A tough summer and fall are turning into a tough winter for Ozark ranchers, as tight and expensive feed supplies have left many cows in poor condition for rebreeding. Dr. Tom Troxel, University of Arkansas beef cattle specialist and associate Animal Science Department head, said the body condition on cattle is not as good as it has been in the past. “We’ve not had the quantity and the quality of hay that we’re used to having,” Troxel told Ozarks Farm & Neighbor. “So many cattle have been on an energy-deficient diet over this fall and early winter time.”
Troxel recommended that cattle producers have their hay tested for nutrient content; armed with that knowledge, they can develop a least-cost ration to make up for any deficiencies. Although supplements aren’t cheap, they can help bridge the nutrition gap. “Things like corn, hominy, rice bran and some other byproduct feeds are available that can bring up the energy level to maintain body condition and maintain production in their cows,” Troxel said.
At this point, it’s too late to build up cows with low body condition scores prior to calving, so the goal is to maintain the body condition that they have. “Most of the time when cows calve they’ll lose a body condition score, and that’s what you’re trying to prevent,” said Troxel in reference to the standard 1-9 scoring method, with 1 being emaciated and 9 being obese. “Hopefully with the nice winter rains that we’ve had, we’ll get some cool season grasses growing in March, and we’ll get improved body condition in March, April and May and hopefully get those cows rebred,” he said.

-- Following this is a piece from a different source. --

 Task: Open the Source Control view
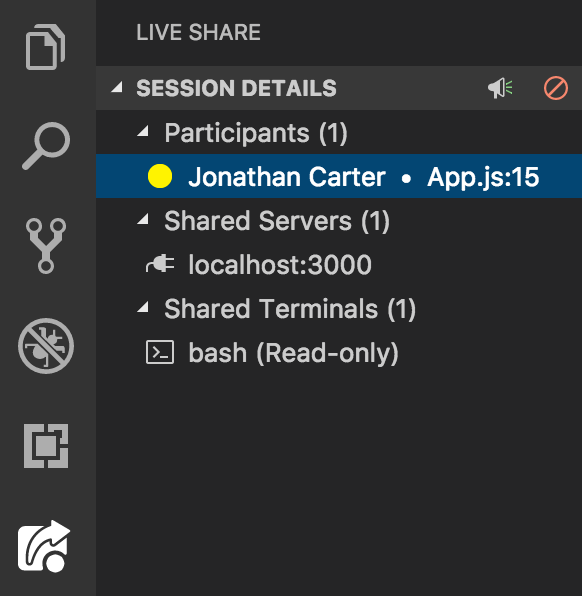(x=46, y=246)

When cows calve and start to lactate, their nutrient energy requirements rise 36 percent; if they don’t receive supplements, they’ll be using more energy than they take in. That’s detrimental to both milk production and rebreeding; it can even threaten the herd. “If the cows have been on the negative energy balance for a long period of time, when it comes time to calve they just won’t have the energy,” warned Troxel. “Cows could potentially just give up and lay down, and not calve.” He said producers need to watch their cow herd very carefully and be ready to provide assistance if needed.
The combination of poor body condition and wet weather also increases the threat of scours to newborn calves. “When cows calve in poor body condition, they produce less colostrum and a lesser concentration of colostrum,” said Troxel. “That means that calf will not be as protected as they would normally.”
According to Dave Patterson, University of Missouri Professor of Animal Science, the optimum body condition score for cows heading into calving season would be 5-7, particularly for younger cows. “They’ve got the added requirements for their own growth, plus maintenance, plus lactation,” Patterson told OFN. “It puts an extra strain on those cows in terms of covering all those bases and still being able to get back into condition for rebreeding.”
Patterson said it’s harder to put condition onto cows after calving than before, because they’ll turn any extra supplementation or feed they receive into milk. “If they’re in that condition score 4 or under range, then you’re really behind the eight-ball if you wait until calving to try to get it on,” he said. “It’s going to take the thinner females longer to resume cyclicity following calving.”
If cows lose significant weight after calving, they may not be able to rebreed for a very long time; they can even return to an anestrous, or noncycling state. “The way people need to think about things relative to prioritization of nutrient intake is that reproduction’s pretty low on the totem pole,” said Patterson. However, to boost fertility in a cow that is just a little too thin, estrous synchronization may be the answer. “The progestin based protocols for cows and feeder based protocols are very, very effective in terms of jump starting non-cycling cows,” said Patterson, but added. “What we don’t want people to do is to think of them as a crutch for overcoming problems in body condition. You can take cows that are perhaps borderline and jump start those but if the cows are extremely, extremely thin, that’s not going to do the trick.”